A Preliminary Study of NER and MMR Pathways Involved in Chemotherapy Response in Bladder Transitional Cell Carcinoma: Impact on progression-free survival

Abstract

One of the main genotoxic drugs used in bladder cancer chemotherapy is cisplatin. While it is applied in most types of cancers, resistance to cisplatin is wildly common. In order to overcome drug resistance, it is necessary to determine a predictive marker. This study was conducted to provide basic data for selecting and designing a gene profile for further cohort and RCT studies in the future to improve response to treatment in bladder cancer. The expression levels of ERCC1, MLH1, MSH2, and CTR1 mRNA were determined in the tumor tissue using real-time q-PCR. Progression-free survival (PFS) was analyzed in term of the level of genes expression.
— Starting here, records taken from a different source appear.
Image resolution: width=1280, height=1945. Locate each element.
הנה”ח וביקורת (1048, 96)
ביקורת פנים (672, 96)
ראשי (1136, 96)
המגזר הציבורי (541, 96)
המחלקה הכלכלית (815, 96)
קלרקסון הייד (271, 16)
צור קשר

The results revealed that the level of ERCC1 mRNA expression was higher in the recurrence (R) group compared to the no recurrence (NR) group. Moreover, the PFS time was increased in the patients with an ERCC1 expression level of below 1.57. The level of MLH1 and MSH2 mRNA expression was lower in the R group compared to the NR group; therefore, PFS time was increased in the patients with MLH1 and MSH2 gene expression levels above the cutoff point. While the level of CTR1 mRNA expression was higher in the R group versus the NR group, the PFS time was longer in the patients with CTR1 expression levels of below 1.265 compared to the patients with high levels of CTR1 expression. It can be concluded that the level of ERCC1, MLH1, MSH2, and CTR1 mRNA expression may be associated with PFS time as possible therapeutic targets for decreasing cisplatin resistance.